● Document segment

# Squid + SSH HTTP Tunnel HELP!



## drmike (Nov 21, 2013)

Trying to revise my bubblegummed setup here for sanity sake.

Shoved Squid back in the middle as cache layer and general Ginsu knife set for slicing and dicing things (yeah I hate Squid, but it's hard to argue about what it can do when you perfect it).

Latest snafu is getting Squid to front end a SSH HTTP Tunnel:

Computer ---> Squid:3128 ---> SSH HTTP Tunnel:9999  (over internet to remote VPS) --> out to world

Anyone perfected such a configuration?


----------



## scv (Nov 21, 2013)

Is there any particular reason you try the SSH tunnel after squid? I'm sure it'd be less complex if you reversed Squid and SSH in this case.


----------



## drmike (Nov 21, 2013)

scv said:


> Is there any particular reason you try the SSH tunnel after squid? I'm sure it'd be less complex if you reversed Squid and SSH in this case.


Good question.

Squid is on LAN, the SSH tunnel is crypted tunnel to net via remote VPS/server.


----------



## scv (Nov 21, 2013)

Can you elaborate on how the tunnel is setup? I think you're referring to an SSH SOCKS tunnel but not 100% sure.


----------



## drmike (Nov 21, 2013)

Yes sir, SSH SOCKS tunnel:


ssh -D 192.168.1.10:9999 -NfC2 [email protected]
I read somewhere in researching that Squid didn't support SOCK5.  Unsure if they've added that feature and if so in version currently running.


----------



## scv (Nov 21, 2013)

Squid doesn't natively support SOCKS but you could use a wrapper such as proxychains or tsocks to provide that functionality.

The only thing I'm missing here is the relevance of the local Squid server. Why can't you just use the remote SOCKS directly? It won't be any more secure going through an HTTP proxy on your LAN.


----------



## drmike (Nov 21, 2013)

scv said:


> The only thing I'm missing here is the relevance of the local Squid server. Why can't you just use the remote SOCKS directly? It won't be any more secure going through an HTTP proxy on your LAN.


Squid locally is to serve files up fast.   Connection to net is severely impaired/slow/limited.  Behind the cache locally are multiple users.   Not everything is cache enabled.   So refetching does happen.  Better to go from there to LAN storage than there to remote server over saturated/congested line.


----------



## scv (Nov 21, 2013)

You'd be better off using something other than SSH. SSH tunnels don't handle concurrent connections well at all, and your slow connection will be worse than usual. Would OpenVPN to the remote site be an option?


----------



## drmike (Nov 21, 2013)

OpenVPN could be an option.  Haven't monkeyed with it to date.

● Stored rows

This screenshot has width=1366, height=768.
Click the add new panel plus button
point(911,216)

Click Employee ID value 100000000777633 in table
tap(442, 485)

● Parts of the exercise
A - Copy the passage from the forum thread on Squid and SSH tunnels that begins at the words "Good question." and stops after the words "not 100% sure.".
B - In the forum thread on Squid and SSH tunnels, which wrappers are named as a way to give Squid SOCKS functionality?
C - Continue the forum thread on Squid and SSH tunnels from where it stops.

● Results of the tasks
A -
Good question.

Squid is on LAN, the SSH tunnel is crypted tunnel to net via remote VPS/server.


----------



## scv (Nov 21, 2013)

Can you elaborate on how the tunnel is setup? I think you're referring to an SSH SOCKS tunnel but not 100% sure.

B - Proxychains or tsocks.

C -
I roll SSH tunnels out routinely for all sorts of stuff.  So still relying on it perhaps in sub optimal environment.

*proxychains  - *Second time I've seen you mention that.  Their site and info is mighty sparse.   Are you a heavy user of it?   Care to point out use examples or good howto/FAQ style example site for proxychains?


----------



## scv (Nov 21, 2013)

I personally don't use it regularly but it's a very handy tool. For your case you'd be better off with tsocks which is easier to configure.

tsocks is old and unmaintained but it does its job well. Here's an example config you could use:


# Define subnets that can be directly accessed
local = 192.168.1.0/255.255.255.0
# local = 8.8.8.8/255.255.255.255

server = 192.168.1.10
server_type = 5
server_port = 9999

As you can see, very simple. Next you'd want to start Squid via tsocks, either by setting LD_PRELOAD=/path/to/tsocks.so in Squid's environment or launching Squid with the tsocks wrapper program.


----------



## drmike (Nov 21, 2013)

Thanks @scv, always good to see what folks are using and how working through stuff like this.

I am still tinkering for an optimal/acceptable performance level.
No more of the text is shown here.